# Information supplied start

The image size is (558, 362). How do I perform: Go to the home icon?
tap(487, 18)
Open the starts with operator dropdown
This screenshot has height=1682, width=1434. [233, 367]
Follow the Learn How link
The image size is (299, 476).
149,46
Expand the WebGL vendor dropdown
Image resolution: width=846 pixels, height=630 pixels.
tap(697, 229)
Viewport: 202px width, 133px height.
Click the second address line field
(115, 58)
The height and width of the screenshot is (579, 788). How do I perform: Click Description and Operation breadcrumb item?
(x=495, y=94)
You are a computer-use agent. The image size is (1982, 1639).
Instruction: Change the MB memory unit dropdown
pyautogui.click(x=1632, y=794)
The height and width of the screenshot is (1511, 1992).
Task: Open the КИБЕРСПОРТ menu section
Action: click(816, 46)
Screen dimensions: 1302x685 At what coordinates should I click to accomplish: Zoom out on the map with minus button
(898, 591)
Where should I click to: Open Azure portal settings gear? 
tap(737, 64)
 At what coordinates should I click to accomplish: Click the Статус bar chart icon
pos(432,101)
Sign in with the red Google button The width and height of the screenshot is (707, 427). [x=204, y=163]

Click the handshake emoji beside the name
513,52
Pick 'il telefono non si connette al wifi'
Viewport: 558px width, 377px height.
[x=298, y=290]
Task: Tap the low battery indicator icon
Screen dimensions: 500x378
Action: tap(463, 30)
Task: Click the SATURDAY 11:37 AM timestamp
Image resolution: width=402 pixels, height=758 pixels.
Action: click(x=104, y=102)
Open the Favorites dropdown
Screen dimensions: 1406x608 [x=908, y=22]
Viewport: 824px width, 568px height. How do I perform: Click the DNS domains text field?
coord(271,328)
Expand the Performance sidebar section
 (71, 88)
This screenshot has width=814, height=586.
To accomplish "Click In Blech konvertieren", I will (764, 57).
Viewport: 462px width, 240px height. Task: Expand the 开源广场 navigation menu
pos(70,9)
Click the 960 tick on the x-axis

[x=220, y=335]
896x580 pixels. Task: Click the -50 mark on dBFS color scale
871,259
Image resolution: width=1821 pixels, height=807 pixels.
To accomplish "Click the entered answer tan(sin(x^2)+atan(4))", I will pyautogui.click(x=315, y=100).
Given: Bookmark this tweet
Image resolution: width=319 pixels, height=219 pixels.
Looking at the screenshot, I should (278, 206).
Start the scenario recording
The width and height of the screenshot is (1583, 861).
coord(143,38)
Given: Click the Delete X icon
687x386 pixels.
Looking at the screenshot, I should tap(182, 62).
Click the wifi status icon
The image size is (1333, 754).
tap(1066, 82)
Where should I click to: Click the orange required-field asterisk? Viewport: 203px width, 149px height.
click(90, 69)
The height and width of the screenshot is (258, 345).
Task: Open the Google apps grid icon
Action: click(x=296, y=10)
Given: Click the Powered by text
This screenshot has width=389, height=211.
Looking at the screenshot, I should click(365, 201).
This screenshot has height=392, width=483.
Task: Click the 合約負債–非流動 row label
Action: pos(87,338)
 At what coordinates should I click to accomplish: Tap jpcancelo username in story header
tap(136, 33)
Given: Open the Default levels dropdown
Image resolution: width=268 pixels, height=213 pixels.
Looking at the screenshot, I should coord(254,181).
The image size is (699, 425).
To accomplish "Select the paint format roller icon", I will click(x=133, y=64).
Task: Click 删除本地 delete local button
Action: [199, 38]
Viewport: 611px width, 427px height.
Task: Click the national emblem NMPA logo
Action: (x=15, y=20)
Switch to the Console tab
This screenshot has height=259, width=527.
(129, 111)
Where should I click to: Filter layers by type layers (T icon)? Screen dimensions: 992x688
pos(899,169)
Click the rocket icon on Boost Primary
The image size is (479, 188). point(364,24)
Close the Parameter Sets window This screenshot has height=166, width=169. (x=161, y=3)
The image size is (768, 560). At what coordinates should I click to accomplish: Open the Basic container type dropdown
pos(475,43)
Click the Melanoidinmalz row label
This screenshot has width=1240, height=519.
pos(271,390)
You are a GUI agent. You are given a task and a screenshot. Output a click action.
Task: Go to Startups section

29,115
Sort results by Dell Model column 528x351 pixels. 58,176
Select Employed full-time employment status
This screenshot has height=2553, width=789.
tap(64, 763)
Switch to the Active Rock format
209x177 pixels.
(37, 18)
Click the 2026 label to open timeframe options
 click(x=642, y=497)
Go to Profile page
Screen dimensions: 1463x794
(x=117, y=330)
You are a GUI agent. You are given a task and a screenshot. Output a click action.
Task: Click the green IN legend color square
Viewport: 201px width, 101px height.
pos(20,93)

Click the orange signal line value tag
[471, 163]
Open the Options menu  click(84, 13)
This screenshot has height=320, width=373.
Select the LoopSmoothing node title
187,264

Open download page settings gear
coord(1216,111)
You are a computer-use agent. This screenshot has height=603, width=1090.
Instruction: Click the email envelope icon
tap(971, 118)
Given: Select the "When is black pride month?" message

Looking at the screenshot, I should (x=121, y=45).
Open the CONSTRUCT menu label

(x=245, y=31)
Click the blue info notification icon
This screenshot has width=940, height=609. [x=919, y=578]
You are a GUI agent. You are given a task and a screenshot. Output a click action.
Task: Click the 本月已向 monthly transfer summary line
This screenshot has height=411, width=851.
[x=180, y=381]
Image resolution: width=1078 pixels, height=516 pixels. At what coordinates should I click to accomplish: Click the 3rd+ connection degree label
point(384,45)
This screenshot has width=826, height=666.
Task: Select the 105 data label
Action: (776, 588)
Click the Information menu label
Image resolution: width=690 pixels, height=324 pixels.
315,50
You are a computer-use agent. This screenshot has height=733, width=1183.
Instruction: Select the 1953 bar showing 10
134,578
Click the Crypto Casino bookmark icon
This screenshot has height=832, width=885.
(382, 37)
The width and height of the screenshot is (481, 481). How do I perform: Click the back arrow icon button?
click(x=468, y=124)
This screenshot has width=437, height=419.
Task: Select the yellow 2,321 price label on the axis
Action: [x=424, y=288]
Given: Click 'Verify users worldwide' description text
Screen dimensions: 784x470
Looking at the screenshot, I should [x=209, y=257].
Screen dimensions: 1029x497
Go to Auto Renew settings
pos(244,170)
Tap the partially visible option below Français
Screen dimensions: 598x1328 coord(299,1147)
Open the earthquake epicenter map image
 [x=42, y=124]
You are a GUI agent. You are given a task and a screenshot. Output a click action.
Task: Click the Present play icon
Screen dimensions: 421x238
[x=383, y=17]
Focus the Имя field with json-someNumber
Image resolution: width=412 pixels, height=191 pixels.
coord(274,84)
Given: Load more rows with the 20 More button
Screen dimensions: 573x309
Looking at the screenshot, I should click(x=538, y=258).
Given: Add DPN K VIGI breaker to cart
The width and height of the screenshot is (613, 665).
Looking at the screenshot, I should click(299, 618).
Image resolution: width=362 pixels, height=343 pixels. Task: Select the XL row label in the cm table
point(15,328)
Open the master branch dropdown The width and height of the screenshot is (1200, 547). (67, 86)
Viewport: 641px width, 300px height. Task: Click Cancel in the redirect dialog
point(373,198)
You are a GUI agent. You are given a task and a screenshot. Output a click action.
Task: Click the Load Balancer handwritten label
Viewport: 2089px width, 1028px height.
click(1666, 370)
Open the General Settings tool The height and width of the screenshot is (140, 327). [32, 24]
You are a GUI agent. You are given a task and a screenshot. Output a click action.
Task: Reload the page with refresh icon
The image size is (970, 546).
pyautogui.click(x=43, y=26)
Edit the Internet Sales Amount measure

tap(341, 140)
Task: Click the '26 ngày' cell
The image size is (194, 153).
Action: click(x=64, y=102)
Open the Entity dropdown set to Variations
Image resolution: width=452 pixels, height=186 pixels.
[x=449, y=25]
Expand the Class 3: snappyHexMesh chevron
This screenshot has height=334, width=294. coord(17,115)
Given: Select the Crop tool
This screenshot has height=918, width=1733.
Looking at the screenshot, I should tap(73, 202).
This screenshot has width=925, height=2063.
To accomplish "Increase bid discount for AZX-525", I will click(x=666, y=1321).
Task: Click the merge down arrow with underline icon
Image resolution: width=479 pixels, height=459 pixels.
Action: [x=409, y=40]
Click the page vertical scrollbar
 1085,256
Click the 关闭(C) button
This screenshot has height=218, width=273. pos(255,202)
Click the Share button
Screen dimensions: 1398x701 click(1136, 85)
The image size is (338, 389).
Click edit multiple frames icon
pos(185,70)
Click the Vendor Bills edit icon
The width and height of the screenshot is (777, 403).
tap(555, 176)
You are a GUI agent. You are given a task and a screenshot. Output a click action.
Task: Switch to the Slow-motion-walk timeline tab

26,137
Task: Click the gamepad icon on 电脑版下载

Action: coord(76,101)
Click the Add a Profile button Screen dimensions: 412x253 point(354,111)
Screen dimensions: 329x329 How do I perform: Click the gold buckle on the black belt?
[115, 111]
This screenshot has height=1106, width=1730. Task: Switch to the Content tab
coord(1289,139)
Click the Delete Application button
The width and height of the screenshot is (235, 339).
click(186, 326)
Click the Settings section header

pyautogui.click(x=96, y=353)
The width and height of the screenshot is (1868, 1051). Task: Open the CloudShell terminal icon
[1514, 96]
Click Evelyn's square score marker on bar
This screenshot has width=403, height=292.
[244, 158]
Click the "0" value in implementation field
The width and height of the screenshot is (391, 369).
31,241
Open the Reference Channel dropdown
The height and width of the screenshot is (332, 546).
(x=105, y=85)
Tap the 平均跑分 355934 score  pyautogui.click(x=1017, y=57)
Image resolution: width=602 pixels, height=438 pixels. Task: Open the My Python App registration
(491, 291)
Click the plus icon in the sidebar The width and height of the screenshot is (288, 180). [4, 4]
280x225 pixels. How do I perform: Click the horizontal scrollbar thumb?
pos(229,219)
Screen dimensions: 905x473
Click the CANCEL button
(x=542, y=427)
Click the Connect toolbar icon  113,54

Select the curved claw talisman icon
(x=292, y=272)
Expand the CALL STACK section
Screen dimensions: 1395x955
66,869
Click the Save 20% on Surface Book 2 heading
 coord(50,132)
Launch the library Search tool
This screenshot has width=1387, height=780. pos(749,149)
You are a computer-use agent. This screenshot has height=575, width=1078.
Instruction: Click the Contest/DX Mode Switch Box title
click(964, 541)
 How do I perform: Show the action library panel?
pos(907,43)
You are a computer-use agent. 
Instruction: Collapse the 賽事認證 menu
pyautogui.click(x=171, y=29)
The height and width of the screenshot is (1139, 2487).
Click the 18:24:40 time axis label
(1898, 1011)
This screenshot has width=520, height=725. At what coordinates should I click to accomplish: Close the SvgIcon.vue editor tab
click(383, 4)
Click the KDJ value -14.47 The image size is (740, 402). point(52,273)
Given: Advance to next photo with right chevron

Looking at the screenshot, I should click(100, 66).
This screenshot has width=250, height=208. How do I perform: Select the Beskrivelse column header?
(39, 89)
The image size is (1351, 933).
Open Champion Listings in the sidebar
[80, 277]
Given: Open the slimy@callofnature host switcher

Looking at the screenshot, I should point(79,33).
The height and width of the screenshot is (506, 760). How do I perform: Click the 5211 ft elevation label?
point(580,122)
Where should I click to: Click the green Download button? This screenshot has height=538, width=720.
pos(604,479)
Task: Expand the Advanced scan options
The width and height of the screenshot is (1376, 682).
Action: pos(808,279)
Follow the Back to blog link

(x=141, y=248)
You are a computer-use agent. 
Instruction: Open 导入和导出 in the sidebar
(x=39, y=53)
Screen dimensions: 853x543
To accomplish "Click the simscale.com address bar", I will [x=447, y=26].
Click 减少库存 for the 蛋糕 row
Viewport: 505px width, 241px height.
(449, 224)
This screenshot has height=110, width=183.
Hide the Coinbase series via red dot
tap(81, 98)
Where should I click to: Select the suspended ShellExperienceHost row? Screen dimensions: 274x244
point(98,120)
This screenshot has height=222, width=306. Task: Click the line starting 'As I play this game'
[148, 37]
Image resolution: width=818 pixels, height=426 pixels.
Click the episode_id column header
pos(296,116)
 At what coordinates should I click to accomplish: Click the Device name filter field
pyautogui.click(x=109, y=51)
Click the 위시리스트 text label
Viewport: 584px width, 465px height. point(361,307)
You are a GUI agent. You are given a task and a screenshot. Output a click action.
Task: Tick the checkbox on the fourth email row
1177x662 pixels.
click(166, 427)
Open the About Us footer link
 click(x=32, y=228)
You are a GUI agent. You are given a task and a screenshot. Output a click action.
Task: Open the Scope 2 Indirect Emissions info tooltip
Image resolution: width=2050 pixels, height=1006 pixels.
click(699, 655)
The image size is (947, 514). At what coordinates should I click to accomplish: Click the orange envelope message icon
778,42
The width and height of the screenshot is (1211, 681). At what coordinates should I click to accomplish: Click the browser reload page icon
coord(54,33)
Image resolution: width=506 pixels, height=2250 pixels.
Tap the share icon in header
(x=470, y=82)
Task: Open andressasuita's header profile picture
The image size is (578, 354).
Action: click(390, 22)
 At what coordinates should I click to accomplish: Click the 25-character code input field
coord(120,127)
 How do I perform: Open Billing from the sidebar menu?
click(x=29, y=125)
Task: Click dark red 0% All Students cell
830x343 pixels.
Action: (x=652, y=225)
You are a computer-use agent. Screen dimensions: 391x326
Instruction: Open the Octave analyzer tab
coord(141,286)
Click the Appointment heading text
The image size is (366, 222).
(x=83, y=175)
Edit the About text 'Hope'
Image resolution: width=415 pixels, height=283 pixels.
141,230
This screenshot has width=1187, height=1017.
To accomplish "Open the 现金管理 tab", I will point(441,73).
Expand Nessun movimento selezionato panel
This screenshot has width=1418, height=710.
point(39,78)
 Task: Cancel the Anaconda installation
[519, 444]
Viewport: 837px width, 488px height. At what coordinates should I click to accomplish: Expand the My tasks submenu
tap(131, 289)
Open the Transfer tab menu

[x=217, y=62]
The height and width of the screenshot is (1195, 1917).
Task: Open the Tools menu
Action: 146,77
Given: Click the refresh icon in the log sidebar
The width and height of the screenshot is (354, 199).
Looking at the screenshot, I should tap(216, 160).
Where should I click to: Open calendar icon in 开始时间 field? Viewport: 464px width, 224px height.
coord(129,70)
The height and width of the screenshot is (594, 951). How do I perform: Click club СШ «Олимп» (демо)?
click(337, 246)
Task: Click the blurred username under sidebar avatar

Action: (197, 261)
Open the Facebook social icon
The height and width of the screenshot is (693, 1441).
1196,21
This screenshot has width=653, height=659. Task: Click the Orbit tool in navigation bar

# Information supplied end

▸ What needs to be done
Copy the data above exactly, from the line containing "The height and width of the screenshot is (579, 788)." up to and including the line containing "tap(737, 64)".

▸ Final result
The height and width of the screenshot is (579, 788). How do I perform: Click Description and Operation breadcrumb item?
(x=495, y=94)
You are a computer-use agent. The image size is (1982, 1639).
Instruction: Change the MB memory unit dropdown
pyautogui.click(x=1632, y=794)
The height and width of the screenshot is (1511, 1992).
Task: Open the КИБЕРСПОРТ menu section
Action: click(816, 46)
Screen dimensions: 1302x685 At what coordinates should I click to accomplish: Zoom out on the map with minus button
(898, 591)
Where should I click to: Open Azure portal settings gear? 
tap(737, 64)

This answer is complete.